C. Application du cadre d’analyse
[36] À l’instar de notre collègue, nous reconnaissons que le plaidoyer de M. Wong n’était pas éclairé (voir les motifs du juge Wagner, par. 102). Toutefois, pour établir l’existence d’un préjudice, l’accusé qui souhaite retirer son plaidoyer de culpabilité doit prouver qu’il est raisonnablement possible que, s’il avait été informé de la conséquence juridiquement pertinente, il aurait enregistré un plaidoyer différent ou plaidé coupable à d’autres conditions. M. Wong ne s’est pas déchargé de ce fardeau.
[37] Même s’il a déposé un affidavit à la Cour d’appel, rien dans cet affidavit n’attestait ce que M. Wong aurait fait différemment à l’étape du plaidoyer s’il avait été informé des conséquences de son plaidoyer de culpabilité sur le plan de l’immigration (affidavit de M. Wong, d.a., par. 67‑69; motifs de la Cour d’appel, par. 14; motifs du juge Wagner, par. 54 et 57‑58).
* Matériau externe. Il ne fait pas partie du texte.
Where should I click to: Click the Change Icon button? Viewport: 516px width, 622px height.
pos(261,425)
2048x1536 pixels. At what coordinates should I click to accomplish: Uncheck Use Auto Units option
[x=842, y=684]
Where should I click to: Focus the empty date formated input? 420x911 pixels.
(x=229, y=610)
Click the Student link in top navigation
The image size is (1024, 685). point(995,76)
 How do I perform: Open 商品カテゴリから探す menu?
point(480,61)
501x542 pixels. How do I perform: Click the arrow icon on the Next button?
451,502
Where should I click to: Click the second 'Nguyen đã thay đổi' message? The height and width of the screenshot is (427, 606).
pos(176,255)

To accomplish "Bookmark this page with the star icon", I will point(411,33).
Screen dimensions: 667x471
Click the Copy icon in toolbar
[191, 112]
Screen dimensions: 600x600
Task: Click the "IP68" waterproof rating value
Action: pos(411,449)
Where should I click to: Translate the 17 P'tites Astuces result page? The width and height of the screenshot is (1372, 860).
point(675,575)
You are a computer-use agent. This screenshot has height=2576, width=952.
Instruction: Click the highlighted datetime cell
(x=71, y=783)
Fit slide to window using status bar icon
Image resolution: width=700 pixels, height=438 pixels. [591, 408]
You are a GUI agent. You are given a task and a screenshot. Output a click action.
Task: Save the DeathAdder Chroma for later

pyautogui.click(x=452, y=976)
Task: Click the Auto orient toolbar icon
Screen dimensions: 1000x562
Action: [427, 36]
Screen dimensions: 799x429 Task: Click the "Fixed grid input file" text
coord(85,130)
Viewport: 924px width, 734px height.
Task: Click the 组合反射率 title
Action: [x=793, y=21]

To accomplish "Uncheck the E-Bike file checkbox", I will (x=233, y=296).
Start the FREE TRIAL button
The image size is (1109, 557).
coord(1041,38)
Nous ne voyons donc aucune raison de l’autoriser à retirer son plaidoyer.
[38] Nous reconnaissons qu’au moment où M. Wong a cherché à retirer son plaidoyer, l’état du droit quant à ce qu’il devait inclure dans son affidavit n’était pas tout à fait clair. Et, à l’instar de notre collègue (par. 105), nous reconnaissons qu’une personne se trouvant dans la situation de M. Wong aurait peut‑être choisi d’aller en procès, même en présence d’une transaction relative au plaidoyer prévoyant une peine de moins de six mois d’emprisonnement, afin d’éviter l’interdiction de territoire au Canada. Nous constatons cependant que l’essentiel des arguments qu’il a avancés devant nous porte à croire que son premier souci (mais non le seul) était d’éviter l’expulsion. Ayant cela à l’esprit, nous soulignons que l’appel formé par M. Wong contre sa peine est en cours, et le ministère public a concédé qu’une peine de six mois moins un jour serait appropriée compte tenu du risque d’expulsion auquel s’expose M. Wong (voir m.i., par. 69). Il s’ensuit de ce qui précède que son droit de faire appel de la mesure de renvoi sera vraisemblablement préservé au terme de l’appel qu’il a formé contre sa peine.
[39] Cela dit, comme M. Wong n’a pas affirmé dans son affidavit qu’il aurait procédé différemment, nous estimons qu’il n’a pas établi l’existence d’un préjudice à l’origine d’une erreur judiciaire.
III. Conclusion
[40] Nous sommes d’avis de rejeter le pourvoi.
Version française des motifs de la juge en chef McLachlin et des juges Abella et Wagner rendus par
Le juge Wagner —
I. Vue d’ensemble
[41] Une condition essentielle de la validité de tout plaidoyer de culpabilité est que l’accusé soit mis au courant des conséquences de son plaidoyer. Parmi les conséquences pénales d’un plaidoyer, mentionnons la déclaration de culpabilité et l’imposition d’une peine. Toutefois, un plaidoyer de culpabilité peut également entraîner, parallèlement au processus pénal, de graves conséquences qui risquent de nuire grandement aux intérêts fondamentaux de l’accusé. Le présent pourvoi nous oblige à examiner la question de savoir si l’accusé doit être conscient de ces conséquences indirectes pour que son plaidoyer de culpabilité soit suffisamment éclairé.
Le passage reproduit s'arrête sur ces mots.